Using their data fabric, ING can provide a consistent user experience to increase collaboration, streamline application management, and optimize licensing and IT costs.

Consider these components

IBM Cloud Pak for Data

IBM Cloud Pak® for Data is a platform built specifically with a data fabric architecture in mind to predict outcomes faster and allow you to collect, organize and analyze your data, no matter where it may reside. The platform thus helps to improve productivity and reduce complexity by building a data fabric that connects siloed data distributed across a hybrid cloud landscape.

IBM Watson Knowledge Catalog

IBM Watson® Knowledge Catalog provides intelligent cataloguing, with automated metadata collection and policy management to ensure the details of a model are automatically collected and stored for maximum transparency and repeatability.

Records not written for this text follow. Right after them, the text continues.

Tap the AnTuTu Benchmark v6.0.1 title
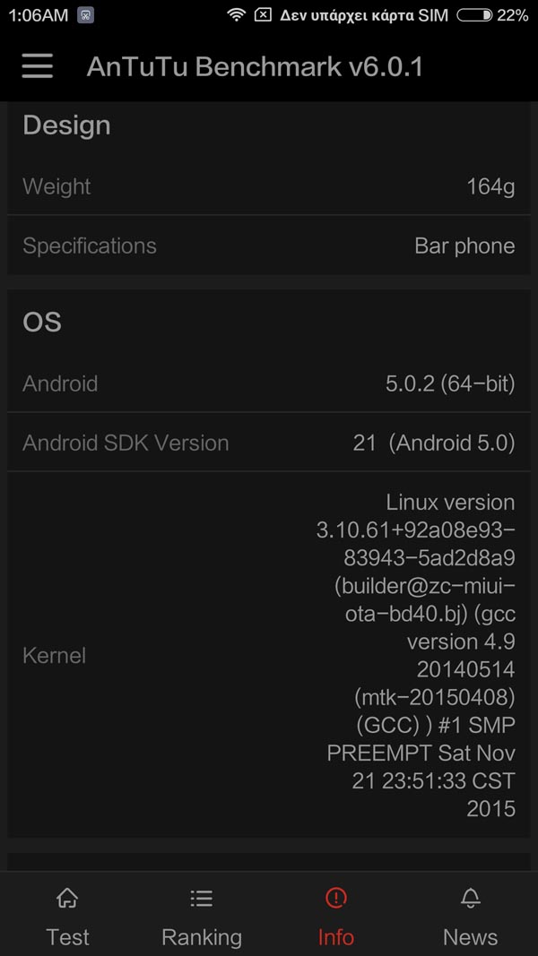Image resolution: width=538 pixels, height=956 pixels. [255, 66]
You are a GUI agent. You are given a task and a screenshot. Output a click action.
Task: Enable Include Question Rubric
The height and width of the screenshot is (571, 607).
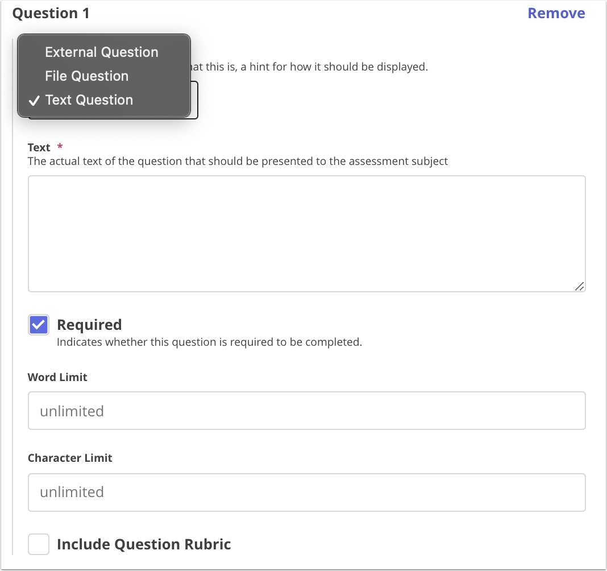pyautogui.click(x=38, y=544)
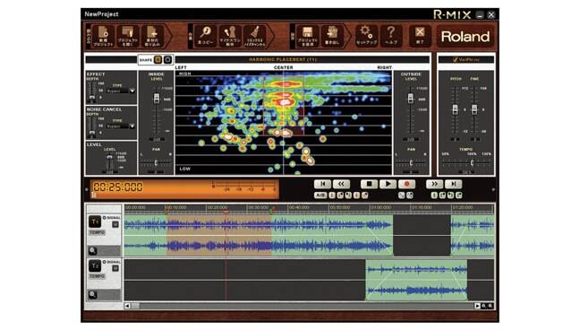Save project using the floppy icon
This screenshot has width=580, height=330.
(307, 37)
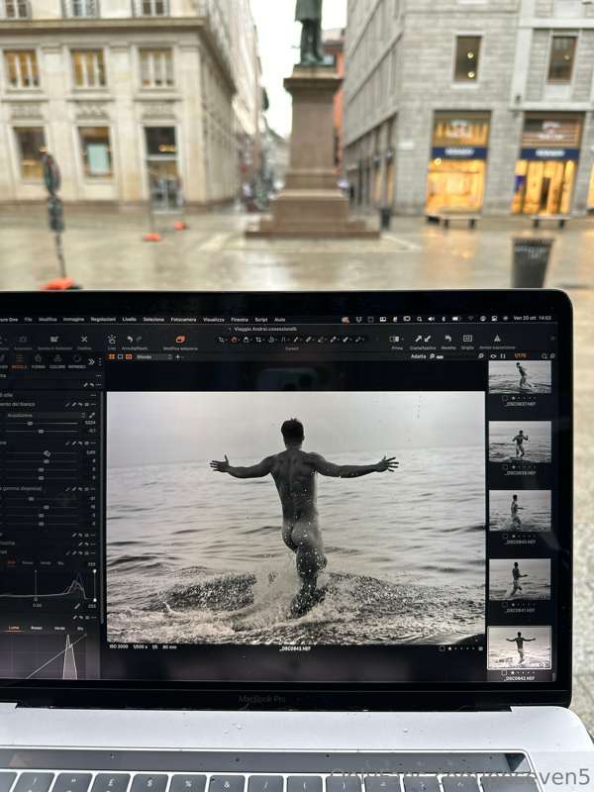Toggle the eye icon above the browser thumbnails
594x792 pixels.
coord(493,355)
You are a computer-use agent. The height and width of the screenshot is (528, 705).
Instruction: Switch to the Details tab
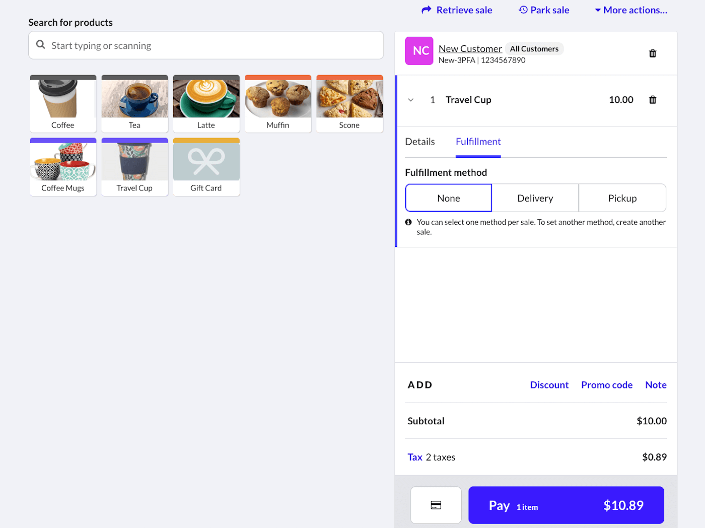[x=419, y=142]
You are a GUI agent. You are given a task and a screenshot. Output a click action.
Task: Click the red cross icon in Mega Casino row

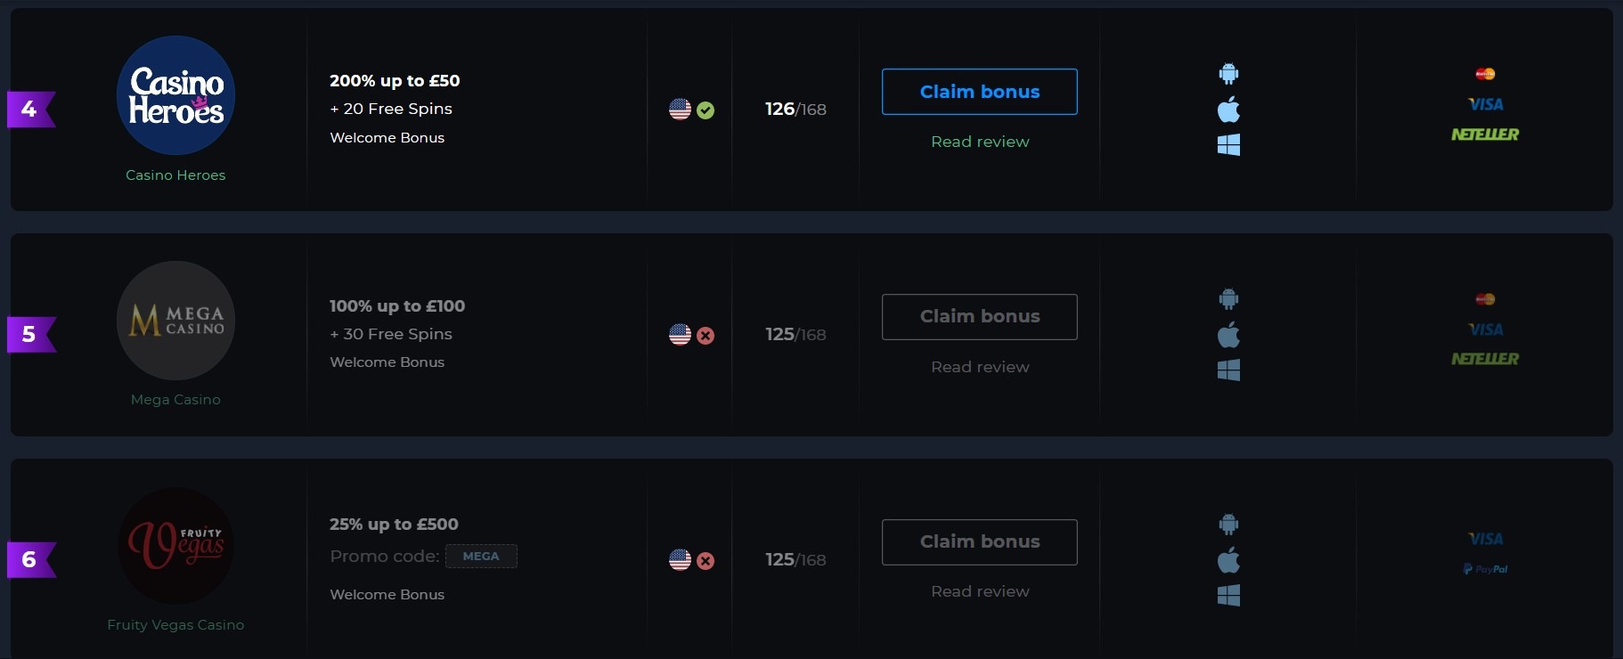(705, 336)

It ensures that models are impartial, address bias, are explainable and adapt to changing model parameters.

IBM Watson Query

Applying sweeping governance rules across data lakes, databases, and warehouses is time consuming, and often leaves users with long delays to get access to the right data. Watson Query enforces governance policies when data is accessed across multiple sources, quickly providing data to your end applications through one view without manual changes, data movement or replication.